A detailed description of the study design, including screening and recruitment procedures and statistical analysis, has been reported in detail elsewhere  and will only be briefly summarized.
Pre-school children (ages 1-4), with a documented history of at least 3 episodes of wheeze or asthma in the 6 months preceding the visit, evaluated as outpatients for exacerbation of respiratory symptoms were screened and characterized . In addition to the three episodes in the previous 6 months, the included children had a history of frequent wheeze, induced by other triggers than viral respiratory tract infection . Nineteen pediatric specialist care units were involved in this randomized, multicenter, double blind, parallel-group, placebo-controlled trial. Exclusion criteria were: a) history of severe exacerbations requiring systemic glucocorticoids; b) chest infection or hospitalization due to asthma in the previous 4 weeks; c) treatment with inhaled glucocorticoids or methyl-xanthine during the previous 4 weeks; d) treatment with oral glucocorticoids in the previous 8 weeks. Eligible children entered a 2-week prospective open run-in period during which they received only 2500 μg prn nebulized salbutamol for symptom relief. Patients entered the double-blind treatment phase if they had wheeze and/or cough, and/or shortness of breath, and/or required relief medication on at least 7 days of the 2-week run-in period. The study was performed in accordance with the Declaration of Helsinki and Good Clinical Practice guidelines. Independent ethics committees approved the study protocol, patient information sheet, and consent forms. A parent or guardian of each patient provided written informed consent. Parents/guardians were trained: a) to correctly use the nebulizer; b) to keep daily records of their child's symptoms, recording scores for wheeze, cough, and shortness of breath on diary cards, using a four-point rating scale ranging from 0 (no symptoms) to 3 (disabling symptom) ; c) to record the number of occasions during the night they were woken up because of the child's asthma symptoms which required rescue medication for symptom relief.

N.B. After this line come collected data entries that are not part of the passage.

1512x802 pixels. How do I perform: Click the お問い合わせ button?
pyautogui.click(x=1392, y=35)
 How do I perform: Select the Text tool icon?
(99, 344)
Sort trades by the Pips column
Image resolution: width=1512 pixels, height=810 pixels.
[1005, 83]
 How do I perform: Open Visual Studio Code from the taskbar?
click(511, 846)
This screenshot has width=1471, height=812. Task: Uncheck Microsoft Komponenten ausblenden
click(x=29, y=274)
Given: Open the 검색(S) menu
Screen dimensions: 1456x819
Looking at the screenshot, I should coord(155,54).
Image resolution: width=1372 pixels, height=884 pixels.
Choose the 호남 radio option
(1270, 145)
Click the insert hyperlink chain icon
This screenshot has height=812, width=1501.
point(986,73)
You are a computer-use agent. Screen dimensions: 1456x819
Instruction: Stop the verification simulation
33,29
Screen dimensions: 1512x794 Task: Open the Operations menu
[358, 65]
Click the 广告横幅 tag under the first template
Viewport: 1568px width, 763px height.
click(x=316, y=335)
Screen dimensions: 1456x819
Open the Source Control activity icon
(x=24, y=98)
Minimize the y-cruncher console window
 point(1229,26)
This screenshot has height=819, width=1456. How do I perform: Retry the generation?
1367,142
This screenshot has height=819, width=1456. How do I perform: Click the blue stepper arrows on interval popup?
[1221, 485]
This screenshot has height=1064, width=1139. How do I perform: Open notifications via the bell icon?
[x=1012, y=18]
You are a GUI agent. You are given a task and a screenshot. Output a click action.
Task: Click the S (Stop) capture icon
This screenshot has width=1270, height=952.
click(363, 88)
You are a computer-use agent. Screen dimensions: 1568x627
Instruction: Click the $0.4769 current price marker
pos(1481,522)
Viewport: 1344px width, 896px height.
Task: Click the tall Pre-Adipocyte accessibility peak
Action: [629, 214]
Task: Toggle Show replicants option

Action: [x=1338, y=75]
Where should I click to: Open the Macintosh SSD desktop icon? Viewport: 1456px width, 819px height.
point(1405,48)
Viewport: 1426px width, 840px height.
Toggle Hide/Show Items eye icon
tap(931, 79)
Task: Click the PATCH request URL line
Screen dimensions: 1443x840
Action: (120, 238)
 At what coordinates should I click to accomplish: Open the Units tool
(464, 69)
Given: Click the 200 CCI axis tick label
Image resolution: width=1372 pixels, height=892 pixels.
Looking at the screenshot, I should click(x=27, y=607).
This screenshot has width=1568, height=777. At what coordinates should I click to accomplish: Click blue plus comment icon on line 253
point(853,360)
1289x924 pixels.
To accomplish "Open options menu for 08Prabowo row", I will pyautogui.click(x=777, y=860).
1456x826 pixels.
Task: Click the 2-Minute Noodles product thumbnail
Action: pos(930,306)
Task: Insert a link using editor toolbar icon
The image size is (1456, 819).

Children were stratified in two groups on the basis of the presence or absence of risk factors for developing persistent asthma : (1) atopic dermatitis or eczema; (2) asthma in a first-degree relative; (3) blood eosinophilia > 4% demonstrated in the previous 6 months. A 2:1 treatment-to-placebo randomization ratio was used to expose fewer patients to placebo.
In the original study , 3 treatments were tested in this population over 12 weeks:
a) BDP (Clenil per Aerosol, Chiesi Farmaceutici, Parma, Italy) 400 μg/vial, one vial b.i.d., plus salbutamol (Ventmax, Chiesi Farmaceutici, Parma, Italy) 2500 μg/vial, one vial prn, or b) placebo one vial b.i.d., plus fixed combination of BDP and salbutamol (Clenil Compositum, Chiesi Farmaceutici, Parma, Italy), 800 μg BDP + 1600 μg salbutamol/vial, one vial prn, or c) placebo one vial b.i.d. plus salbutamol 2500 μg/vial, one vial prn. All drugs were delivered with the same nebulizer (Clenny aerosol; Medel, Parma, Italy) using a tight-fitting face mask.
In the current post-hoc analysis we compare the efficacy of regular BDP plus prn salbutamol (BDP group) vs. regular placebo plus prn salbutamol (placebo group) on clinical outcomes captured in patients' diaries during the first week of treatment.
Groups were compared in terms of percentage of SFDs at the end of 1-week treatment using an ANCOVA model with percentage of SFDs as dependent variable and treatment, country and subgroup as fixed effects and baseline (run-in) as covariate. A day-by-day analysis of the percentage of SFDs was also performed using the same ANCOVA model.
Moreover, a comparison between groups within each subgroup of the percentage of SFDs at the end of 1-week treatment was performed using the same ANCOVA model with also the subgroup*treatment interaction as fixed effect.
The proportion of patients without asthma symptoms during the first week of treatment was compared between groups by means of a logistic regression model with presence of symptoms during the first week as dependent variable, treatment, country, subgroup and percentage of SFDs during run-in as independent variables.
Each of the three symptom scores was also analyzed by means of a mixed model for repeated measures with score at each day as dependent variable, treatment, country, subgroup, day, treatment*day interaction and mean value of symptoms during run-in as independent variables. All tests were considered as explorative.